◆ Directions for this task
Could every line below be transcribed exactly, with the pictures dropped?

-------

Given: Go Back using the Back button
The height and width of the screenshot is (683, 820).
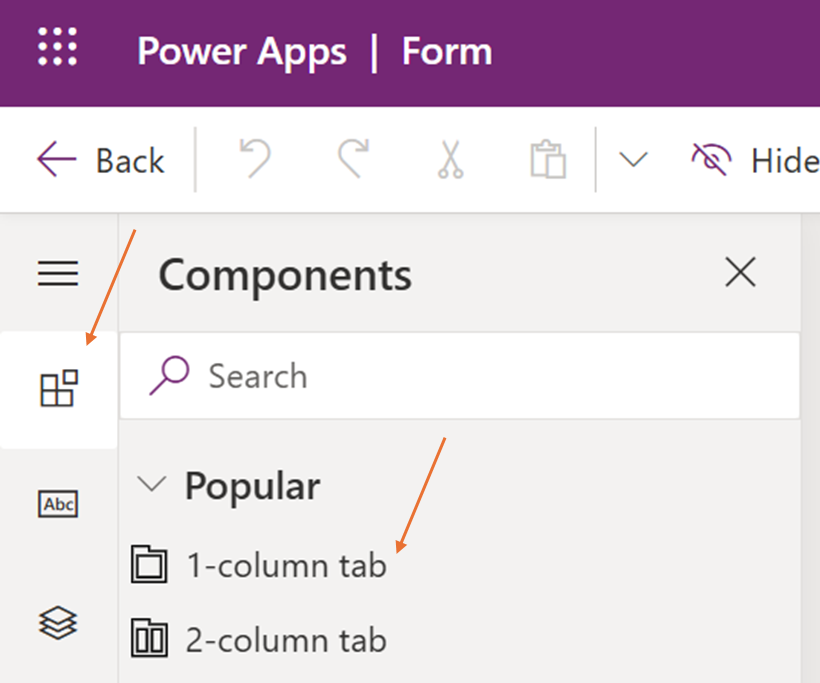Looking at the screenshot, I should pyautogui.click(x=101, y=160).
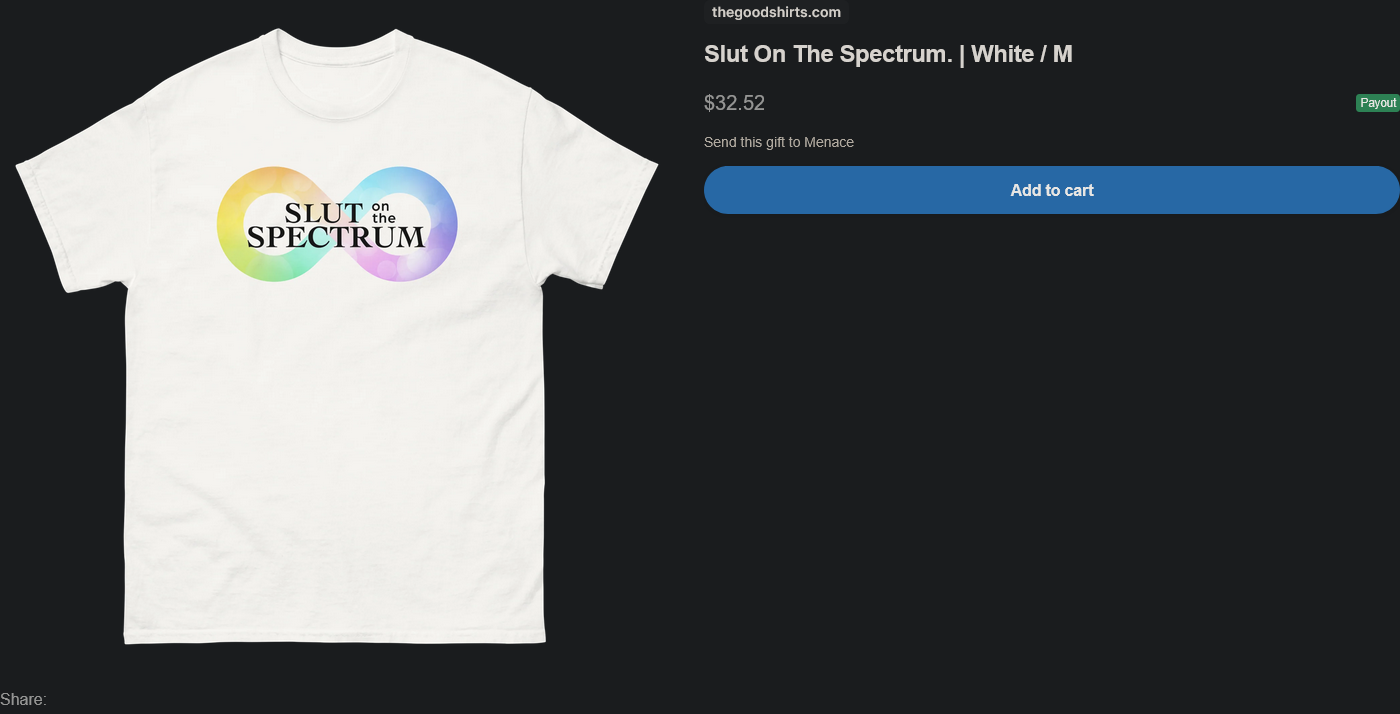This screenshot has height=714, width=1400.
Task: Click the Add to cart button
Action: click(1051, 190)
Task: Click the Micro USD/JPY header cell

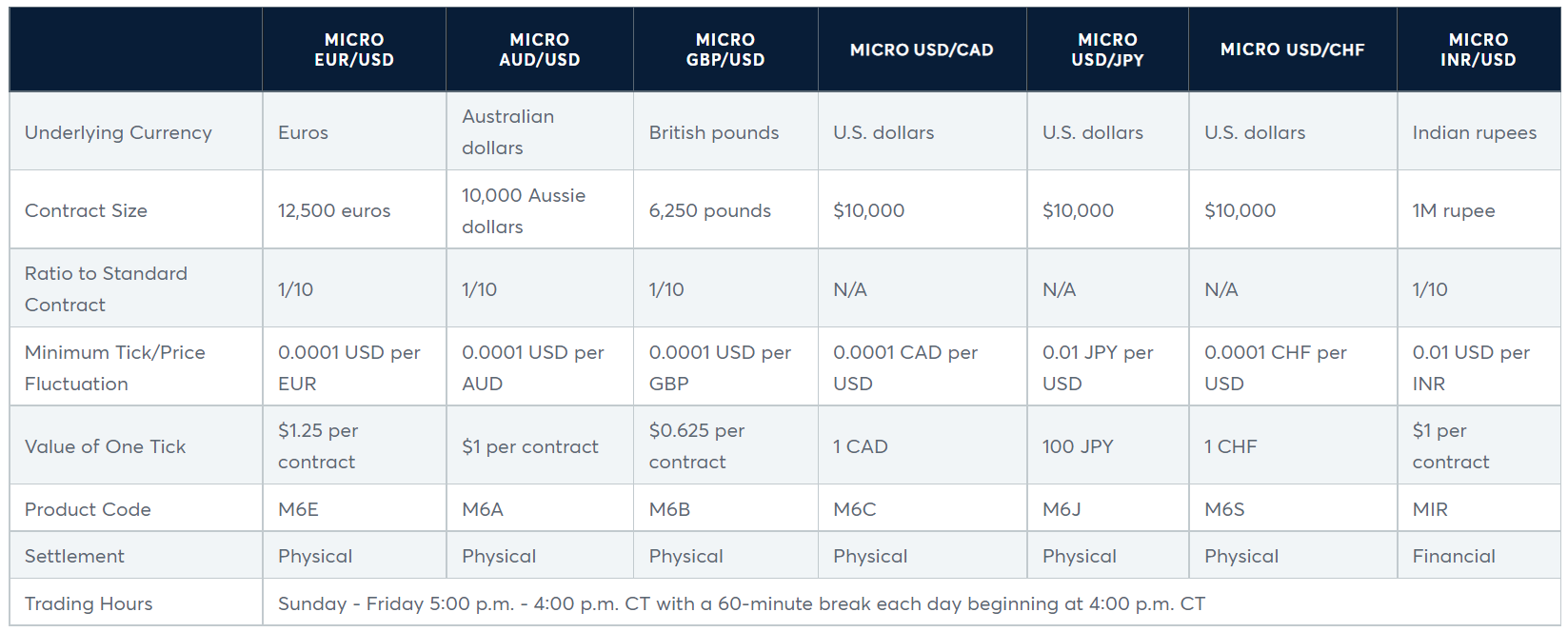Action: 1106,49
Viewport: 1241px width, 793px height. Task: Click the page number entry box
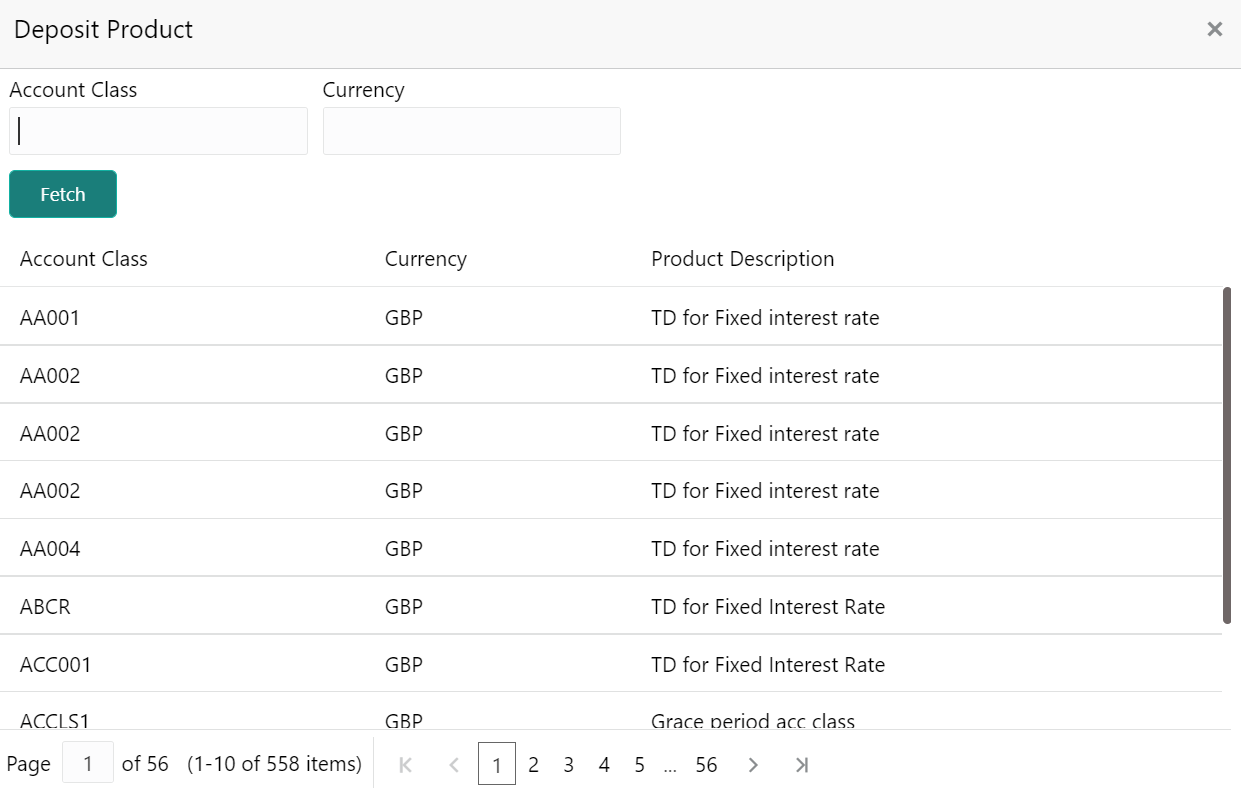(88, 764)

-------

◆ Problem solution
Given: Go Back using the Back button
The height and width of the screenshot is (683, 820).
Looking at the screenshot, I should pyautogui.click(x=101, y=160).
This screenshot has height=714, width=1400.
Task: Click the Add to cart button
Action: click(1051, 190)
Task: Click the Micro USD/JPY header cell

Action: 1106,49
Viewport: 1241px width, 793px height. Task: Click the page number entry box
(88, 764)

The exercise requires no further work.